Why is the U.S. natural gas price rising today?
That was the question Rigzone asked Phil Flynn, a senior market analyst at the PRICE Futures Group, in an exclusive interview on Friday.
In response, Flynn told Rigzone that Thursday’s natural gas injection “was right in line” and added that “now we are getting forecasts indicating colder conditions for late October and early November”, which he outlined “have led to increased purchasing activity in major U.S. regions, including the Midwest and Northeast”.
“We saw initial weather models suggested a return of warmer temperatures, momentarily dampening the rally. Subsequent projections of below-normal temperatures have renewed bullish market sentiment,” Flynn added.
“This trend is consistent with global developments. Cold weather across Europe and Asia is reducing inventories, with European stocks declining by 11 percent since early October and supporting elevated benchmark prices such as Henry Hub,” he continued.

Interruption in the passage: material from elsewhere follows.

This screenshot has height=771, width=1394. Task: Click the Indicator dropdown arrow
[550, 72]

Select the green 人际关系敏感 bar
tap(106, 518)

In its latest weekly natural gas storage report, which was released on Thursday and included data for the week ending October 24, the U.S. Energy Information Administration (EIA) noted that working gas in storage was 3,882 billion cubic feet as of October 24, according to its estimates.
“This represents a net increase of 74 billion cubic feet from the previous week,” the EIA said in that report.
“Stocks were 29 billion cubic feet higher than last year at this time and 171 billion cubic feet above the five-year average of 3,711 billion cubic feet. At 3,882 billion cubic feet, total working gas is within the five-year historical range,” it added.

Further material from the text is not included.